++++ Data ++++

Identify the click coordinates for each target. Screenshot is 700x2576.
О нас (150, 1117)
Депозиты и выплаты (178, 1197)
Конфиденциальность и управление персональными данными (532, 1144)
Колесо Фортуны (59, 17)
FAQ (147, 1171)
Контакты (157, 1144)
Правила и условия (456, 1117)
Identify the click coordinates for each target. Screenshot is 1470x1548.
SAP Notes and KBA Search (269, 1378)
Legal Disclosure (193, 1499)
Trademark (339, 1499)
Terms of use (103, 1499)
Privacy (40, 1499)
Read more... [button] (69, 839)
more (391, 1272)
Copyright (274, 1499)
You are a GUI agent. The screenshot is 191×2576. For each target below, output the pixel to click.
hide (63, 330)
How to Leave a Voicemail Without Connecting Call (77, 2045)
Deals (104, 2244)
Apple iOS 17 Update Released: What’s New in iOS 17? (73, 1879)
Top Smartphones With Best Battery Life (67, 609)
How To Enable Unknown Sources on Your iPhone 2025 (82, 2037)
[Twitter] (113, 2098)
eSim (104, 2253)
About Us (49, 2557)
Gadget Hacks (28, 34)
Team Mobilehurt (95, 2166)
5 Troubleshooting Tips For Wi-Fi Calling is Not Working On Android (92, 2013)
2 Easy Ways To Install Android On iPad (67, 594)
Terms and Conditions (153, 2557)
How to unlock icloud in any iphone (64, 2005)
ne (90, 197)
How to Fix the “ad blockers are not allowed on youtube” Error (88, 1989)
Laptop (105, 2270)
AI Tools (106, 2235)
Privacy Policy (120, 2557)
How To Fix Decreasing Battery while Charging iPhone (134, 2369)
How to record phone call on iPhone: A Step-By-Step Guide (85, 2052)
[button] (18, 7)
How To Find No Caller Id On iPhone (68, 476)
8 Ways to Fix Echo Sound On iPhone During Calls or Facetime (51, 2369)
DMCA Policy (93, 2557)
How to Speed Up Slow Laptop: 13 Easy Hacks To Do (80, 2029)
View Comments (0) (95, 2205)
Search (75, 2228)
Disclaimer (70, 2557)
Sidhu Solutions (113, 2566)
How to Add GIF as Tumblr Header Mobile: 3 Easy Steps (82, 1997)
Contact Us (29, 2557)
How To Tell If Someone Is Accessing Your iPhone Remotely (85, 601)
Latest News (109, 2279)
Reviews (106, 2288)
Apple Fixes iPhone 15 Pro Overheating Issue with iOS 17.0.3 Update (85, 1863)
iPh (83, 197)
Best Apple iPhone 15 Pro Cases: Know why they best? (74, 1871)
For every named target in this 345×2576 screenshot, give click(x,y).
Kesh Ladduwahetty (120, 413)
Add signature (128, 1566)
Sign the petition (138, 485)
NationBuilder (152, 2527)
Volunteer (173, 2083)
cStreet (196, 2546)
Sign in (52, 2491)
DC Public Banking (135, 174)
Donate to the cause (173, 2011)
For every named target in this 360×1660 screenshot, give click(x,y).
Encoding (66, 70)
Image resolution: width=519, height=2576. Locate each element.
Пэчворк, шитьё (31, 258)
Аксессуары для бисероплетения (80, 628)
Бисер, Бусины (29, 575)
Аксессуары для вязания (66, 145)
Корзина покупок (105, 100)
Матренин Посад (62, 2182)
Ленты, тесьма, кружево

++++

Assigned task:
All that is needed is the material, repeated exactly.

Solution to this task:
Identify the click coordinates for each target. Screenshot is 700x2576.
О нас (150, 1117)
Депозиты и выплаты (178, 1197)
Конфиденциальность и управление персональными данными (532, 1144)
Колесо Фортуны (59, 17)
FAQ (147, 1171)
Контакты (157, 1144)
Правила и условия (456, 1117)
Identify the click coordinates for each target. Screenshot is 1470x1548.
SAP Notes and KBA Search (269, 1378)
Legal Disclosure (193, 1499)
Trademark (339, 1499)
Terms of use (103, 1499)
Privacy (40, 1499)
Read more... [button] (69, 839)
more (391, 1272)
Copyright (274, 1499)
You are a GUI agent. The screenshot is 191×2576. For each target below, output the pixel to click.
hide (63, 330)
How to Leave a Voicemail Without Connecting Call (77, 2045)
Deals (104, 2244)
Apple iOS 17 Update Released: What’s New in iOS 17? (73, 1879)
Top Smartphones With Best Battery Life (67, 609)
How To Enable Unknown Sources on Your iPhone 2025 (82, 2037)
[Twitter] (113, 2098)
eSim (104, 2253)
About Us (49, 2557)
Gadget Hacks (28, 34)
Team Mobilehurt (95, 2166)
5 Troubleshooting Tips For Wi-Fi Calling is Not Working On Android (92, 2013)
2 Easy Ways To Install Android On iPad (67, 594)
Terms and Conditions (153, 2557)
How to unlock icloud in any iphone (64, 2005)
ne (90, 197)
How to Fix the “ad blockers are not allowed on youtube” Error (88, 1989)
Laptop (105, 2270)
AI Tools (106, 2235)
Privacy Policy (120, 2557)
How To Fix Decreasing Battery while Charging iPhone (134, 2369)
How to record phone call on iPhone: A Step-By-Step Guide (85, 2052)
[button] (18, 7)
How To Find No Caller Id On iPhone (68, 476)
8 Ways to Fix Echo Sound On iPhone During Calls or Facetime (51, 2369)
DMCA Policy (93, 2557)
How to Speed Up Slow Laptop: 13 Easy Hacks To Do (80, 2029)
View Comments (0) (95, 2205)
Search (75, 2228)
Disclaimer (70, 2557)
Sidhu Solutions (113, 2566)
How to Add GIF as Tumblr Header Mobile: 3 Easy Steps (82, 1997)
Contact Us (29, 2557)
How To Tell If Someone Is Accessing Your iPhone Remotely (85, 601)
Latest News (109, 2279)
Reviews (106, 2288)
Apple Fixes iPhone 15 Pro Overheating Issue with iOS 17.0.3 Update (85, 1863)
iPh (83, 197)
Best Apple iPhone 15 Pro Cases: Know why they best? (74, 1871)
For every named target in this 345×2576 screenshot, give click(x,y).
Kesh Ladduwahetty (120, 413)
Add signature (128, 1566)
Sign the petition (138, 485)
NationBuilder (152, 2527)
Volunteer (173, 2083)
cStreet (196, 2546)
Sign in (52, 2491)
DC Public Banking (135, 174)
Donate to the cause (173, 2011)
For every named target in this 360×1660 screenshot, give click(x,y).
Encoding (66, 70)
Image resolution: width=519, height=2576. Locate each element.
Пэчворк, шитьё (31, 258)
Аксессуары для бисероплетения (80, 628)
Бисер, Бусины (29, 575)
Аксессуары для вязания (66, 145)
Корзина покупок (105, 100)
Матренин Посад (62, 2182)
Ленты, тесьма, кружево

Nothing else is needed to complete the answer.